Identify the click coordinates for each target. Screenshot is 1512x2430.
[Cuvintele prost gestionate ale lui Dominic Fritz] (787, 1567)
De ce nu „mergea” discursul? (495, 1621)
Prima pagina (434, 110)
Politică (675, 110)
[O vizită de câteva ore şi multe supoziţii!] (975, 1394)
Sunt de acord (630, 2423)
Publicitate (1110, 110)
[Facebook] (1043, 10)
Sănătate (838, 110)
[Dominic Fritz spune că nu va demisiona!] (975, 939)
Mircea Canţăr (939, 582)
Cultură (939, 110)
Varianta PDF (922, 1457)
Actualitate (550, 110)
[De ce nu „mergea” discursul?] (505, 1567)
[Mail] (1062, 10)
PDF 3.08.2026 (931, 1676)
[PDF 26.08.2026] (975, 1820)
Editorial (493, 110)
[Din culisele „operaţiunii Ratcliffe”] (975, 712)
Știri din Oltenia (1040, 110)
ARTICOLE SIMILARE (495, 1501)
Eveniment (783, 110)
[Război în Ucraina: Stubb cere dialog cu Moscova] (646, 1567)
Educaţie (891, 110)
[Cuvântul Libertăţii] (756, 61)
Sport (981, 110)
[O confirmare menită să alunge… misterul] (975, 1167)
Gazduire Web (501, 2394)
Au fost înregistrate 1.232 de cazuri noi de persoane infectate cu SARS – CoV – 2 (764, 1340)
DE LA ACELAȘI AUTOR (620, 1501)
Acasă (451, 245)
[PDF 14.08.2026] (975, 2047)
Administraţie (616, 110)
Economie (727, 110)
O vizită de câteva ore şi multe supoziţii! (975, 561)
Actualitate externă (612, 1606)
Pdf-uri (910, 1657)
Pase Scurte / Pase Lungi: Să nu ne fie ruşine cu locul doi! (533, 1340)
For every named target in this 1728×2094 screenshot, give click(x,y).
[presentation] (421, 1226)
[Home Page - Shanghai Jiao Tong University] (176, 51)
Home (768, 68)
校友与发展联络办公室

----

Extract each line from the listing above, please, and repeat it exactly.

Identify the click coordinates for each target. Screenshot is 1512x2430.
[Cuvintele prost gestionate ale lui Dominic Fritz] (787, 1567)
De ce nu „mergea” discursul? (495, 1621)
Prima pagina (434, 110)
Politică (675, 110)
[O vizită de câteva ore şi multe supoziţii!] (975, 1394)
Sunt de acord (630, 2423)
Publicitate (1110, 110)
[Facebook] (1043, 10)
Sănătate (838, 110)
[Dominic Fritz spune că nu va demisiona!] (975, 939)
Mircea Canţăr (939, 582)
Cultură (939, 110)
Varianta PDF (922, 1457)
Actualitate (550, 110)
[De ce nu „mergea” discursul?] (505, 1567)
[Mail] (1062, 10)
PDF 3.08.2026 (931, 1676)
[PDF 26.08.2026] (975, 1820)
Editorial (493, 110)
[Din culisele „operaţiunii Ratcliffe”] (975, 712)
Știri din Oltenia (1040, 110)
ARTICOLE SIMILARE (495, 1501)
Eveniment (783, 110)
[Război în Ucraina: Stubb cere dialog cu Moscova] (646, 1567)
Educaţie (891, 110)
[Cuvântul Libertăţii] (756, 61)
Sport (981, 110)
[O confirmare menită să alunge… misterul] (975, 1167)
Gazduire Web (501, 2394)
Au fost înregistrate 1.232 de cazuri noi de persoane infectate cu SARS – CoV – 2 (764, 1340)
DE LA ACELAȘI AUTOR (620, 1501)
Acasă (451, 245)
[PDF 14.08.2026] (975, 2047)
Administraţie (616, 110)
Economie (727, 110)
O vizită de câteva ore şi multe supoziţii! (975, 561)
Actualitate externă (612, 1606)
Pdf-uri (910, 1657)
Pase Scurte / Pase Lungi: Să nu ne fie ruşine cu locul doi! (533, 1340)
For every named target in this 1728×2094 screenshot, give click(x,y).
[presentation] (421, 1226)
[Home Page - Shanghai Jiao Tong University] (176, 51)
Home (768, 68)
校友与发展联络办公室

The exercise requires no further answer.